Para contornar a desconfiança de seus conterrâneos com as compras pela internet, teve a ideia de imprimir cartões de papel vendidos em livrarias que tinham no verso um espaço para autógrafos e um código raspável, com o qual se baixava o romance.
A julgar pelo assédio nos encontros com leitores e nas redes sociais, El Hada de las Cadenas está vendendo como água. Questionada sobre quantas cópias já foram baixadas, Fran fechou os olhos e sorriu: “Não faço ideia.” Em seu contrato com as revendedoras digitais, ela incluiu uma cláusula determinando que só receberia a prestação de contas e o pagamento dos direitos autorais se atingisse um patamar de vendas “muito alto, impossível de se atingir”.
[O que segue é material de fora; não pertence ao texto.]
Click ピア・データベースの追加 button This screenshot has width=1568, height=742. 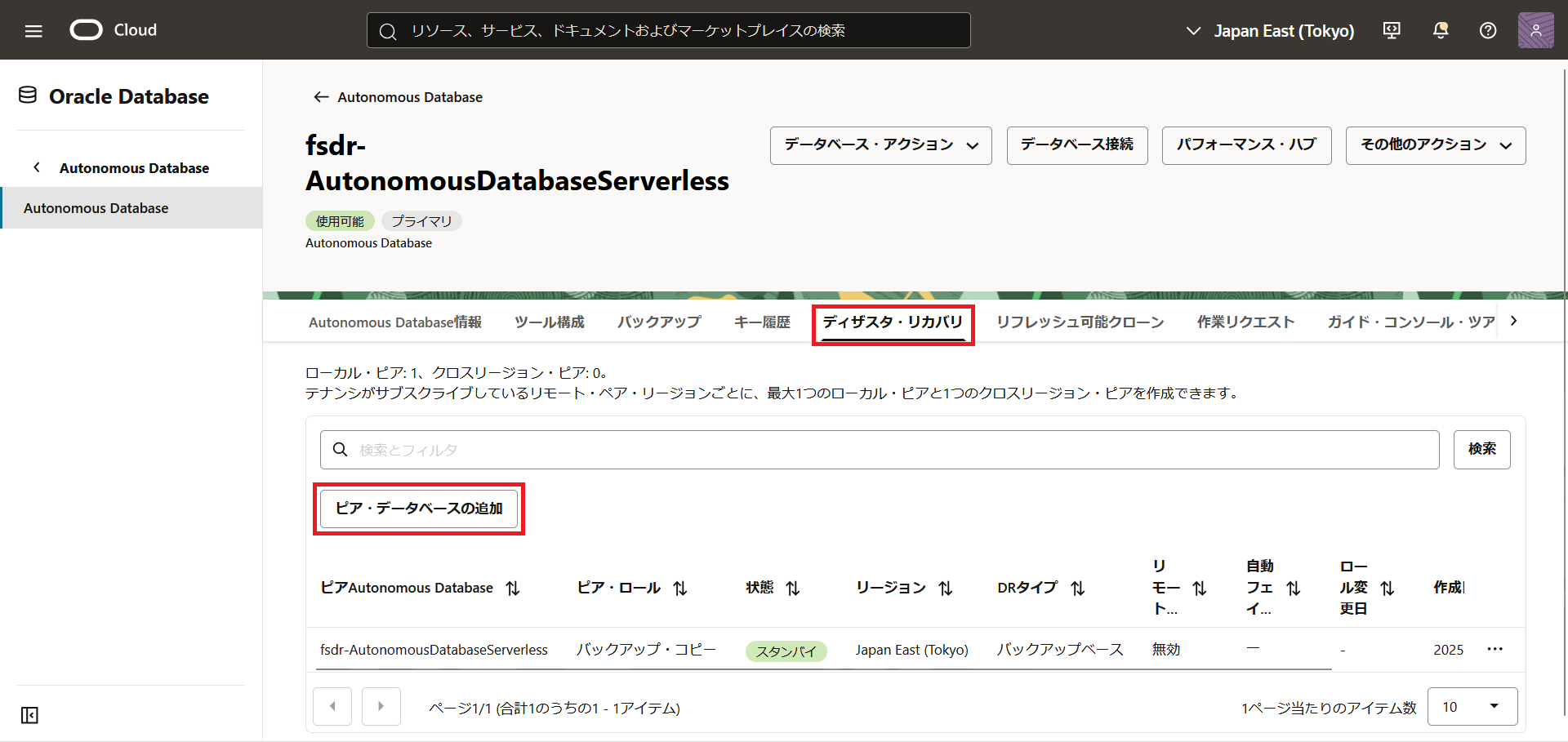[418, 509]
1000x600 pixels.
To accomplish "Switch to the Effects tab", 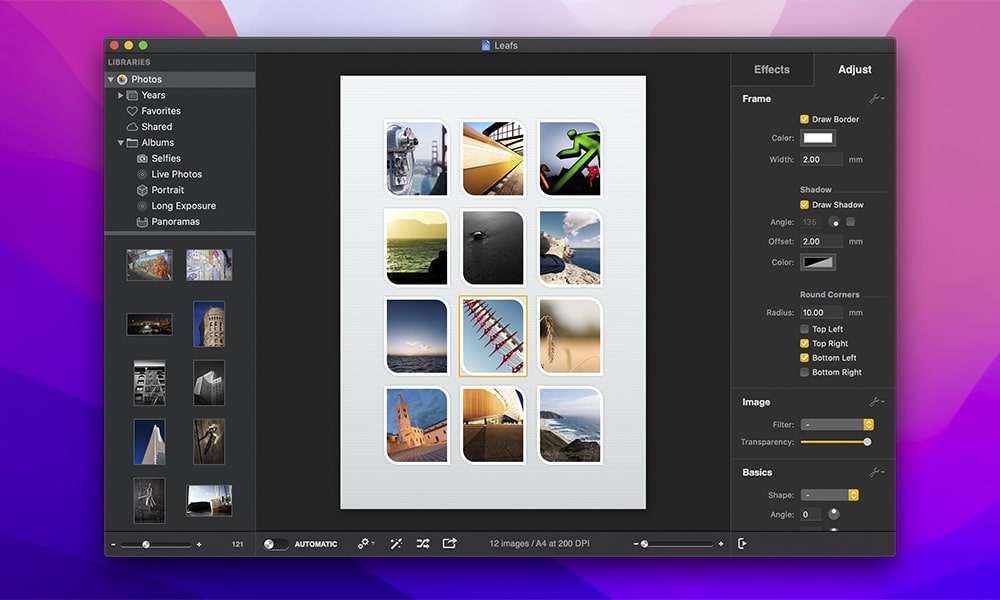I will pos(771,70).
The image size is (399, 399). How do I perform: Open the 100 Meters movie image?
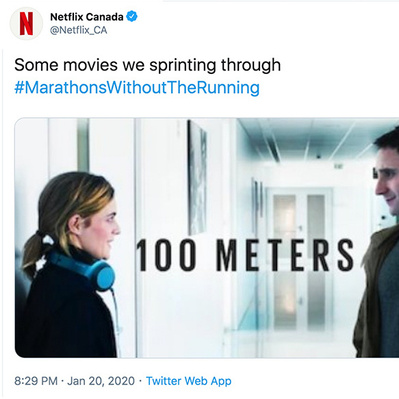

Fran disse que prefere não perder seu foco acompanhando os números de vendas. “A pressão dos exemplares vendidos é muito mais das editoras que do autor”, justificou a autora, que recebeu um valor não divulgado de patrocínio e vive do salário que recebe num canal chileno de televisão. “Mais vale o risco que corri ao apostar num conceito novo, ao fazer parte da transição de uma indústria e construir o futuro. O que me interessa é o feedback imediato dos meus leitores.”
Em Bogotá, após ser ovacionada pelo público que assistiu perplexo à sua palestra, a jovem autora foi cercada por algumas dezenas de pessoas que se acotovelavam por um autógrafo. Precavida, sacou da bolsa alguns cartões que trouxera e assinou até o último admirador.